If these criteria are not met, the agreement (or relevant provision) will be voided and, if applicable, severed from any other enforceable contractual provisions.

Employer Disclosure Requirements

Beginning July 1, 2020, and by July 1 of every year thereafter, the WTA requires Illinois employers to disclose the following information annually to the IDHR:

  • The total number of adverse judgments or administrative rulings against the employer during the preceding year in any discrimination case under federal or state law
  • Whether any equitable relief was ordered against the employer in any adverse judgment or administrative ruling
  • The number of adverse judgments or administrative rulings, broken down by protected category

Further, the WTA permits an IDHR investigator to require an employer to produce the total number of settlements entered over a five-year period involving any alleged act of sexual harassment or unlawful discrimination.

Amendments to the Illinois Human Rights Act

The WTA amends the IHRA to broaden the definitions of employee, harassment and discrimination, and working environment, effective January 1, 2020.

As amended, the definition of employee under the IHRA includes non-employees such as contractors or consultants. Accordingly, a contractor or consultant will now be able to bring a harassment claim against the entity that contracted with him or her based on alleged harassment or discrimination.

The amendment also allow employees (and non-employees) to bring harassment and discrimination claims under the IHRA based on an employer’s “perception” that an individual belongs to a protected category. Previously such “regarded as” claims were limited to allegations of disability discrimination.

Lastly, the amendment clarifies that the IHRA’s definition of “working environment” is not limited to the physical location where an individual is assigned to perform his or her duties. With this clarification, Illinois employers are put on notice that an intimidating, hostile, or offensive working environment can occur as a result of conduct that occurs outside of the physical location where an employee or non-employee is assigned to work.

Protected Leave for Victims of Gender Violence

The WTA also amends VESSA to add a category of protection for victims of gender violence or employees who have families or household members who are victims of gender violence. “Gender violence” is defined as an act of violence that occurs, even in part, on the basis of a person’s actual or perceived sex or gender, and physical intrusions or invasions of a sexual nature under coercive conditions, or credible threats of the same. As amended, affected employees will receive the same job-protected leave as other victims of domestic or sexual violence previously covered by VESSA (the amount of leave depends on the size of the employer).


[1] The definition of employer under the IHRA was amended earlier this year to cover “any person employing one or employees within Illinois during 20 or more calendar weeks within the calendar year of or preceding the alleged violation.”

[2] Bars, restaurants, hotels, and casinos are subject to additional policy, training, and reporting requirements.

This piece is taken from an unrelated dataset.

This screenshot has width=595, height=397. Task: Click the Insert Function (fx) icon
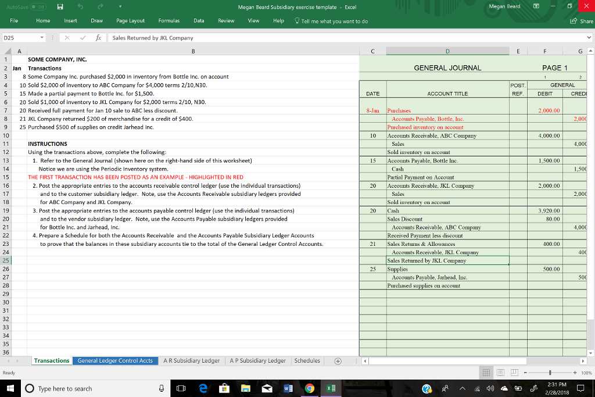[98, 37]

[3] The WTA’s review and revocations periods parallel those found in the Older Workers Benefit Protection Act (OWBPA), which provides limitations on waivers of age discrimination claims under the federal Age Discrimination in Employment Act (ADEA). As with the OWBPA, the 21-day review period can be itself waived if the current or former employee (or non-employee) elects to execute the contract prior to the expiration of the review period.